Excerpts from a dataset

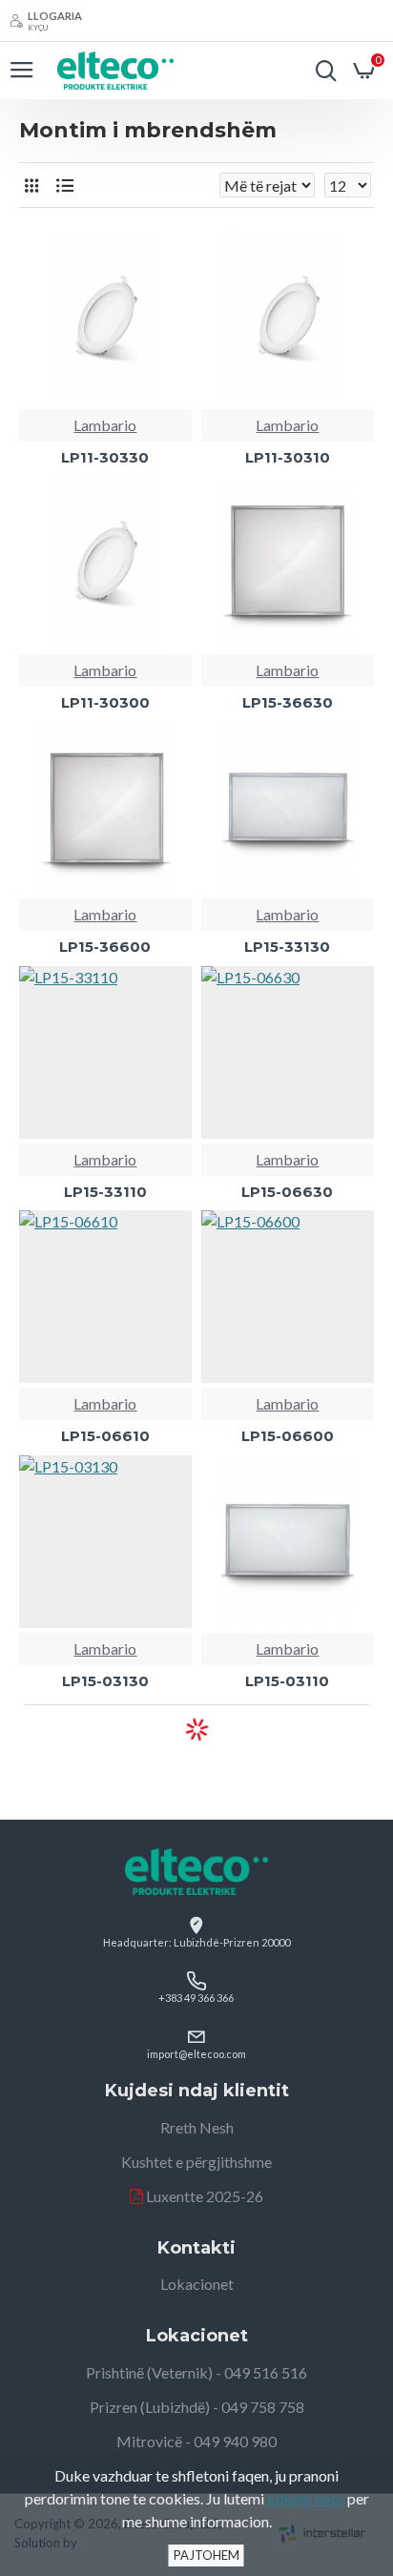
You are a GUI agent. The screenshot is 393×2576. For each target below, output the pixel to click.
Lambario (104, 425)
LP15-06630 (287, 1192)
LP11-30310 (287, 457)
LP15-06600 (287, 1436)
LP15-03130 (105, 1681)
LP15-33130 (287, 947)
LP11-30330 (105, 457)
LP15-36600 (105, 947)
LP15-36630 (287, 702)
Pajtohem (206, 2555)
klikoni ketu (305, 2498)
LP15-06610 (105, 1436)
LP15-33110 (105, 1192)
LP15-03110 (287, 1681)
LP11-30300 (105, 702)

» Exercise
Line by line, print the records above exactly, skipping each picture.

» Result
You are a GUI agent. The screenshot is 393×2576. For each target below, output the pixel to click.
Lambario (104, 425)
LP15-06630 (287, 1192)
LP11-30310 (287, 457)
LP15-06600 (287, 1436)
LP15-03130 (105, 1681)
LP15-33130 (287, 947)
LP11-30330 (105, 457)
LP15-36600 (105, 947)
LP15-36630 (287, 702)
Pajtohem (206, 2555)
klikoni ketu (305, 2498)
LP15-06610 (105, 1436)
LP15-33110 (105, 1192)
LP15-03110 (287, 1681)
LP11-30300 (105, 702)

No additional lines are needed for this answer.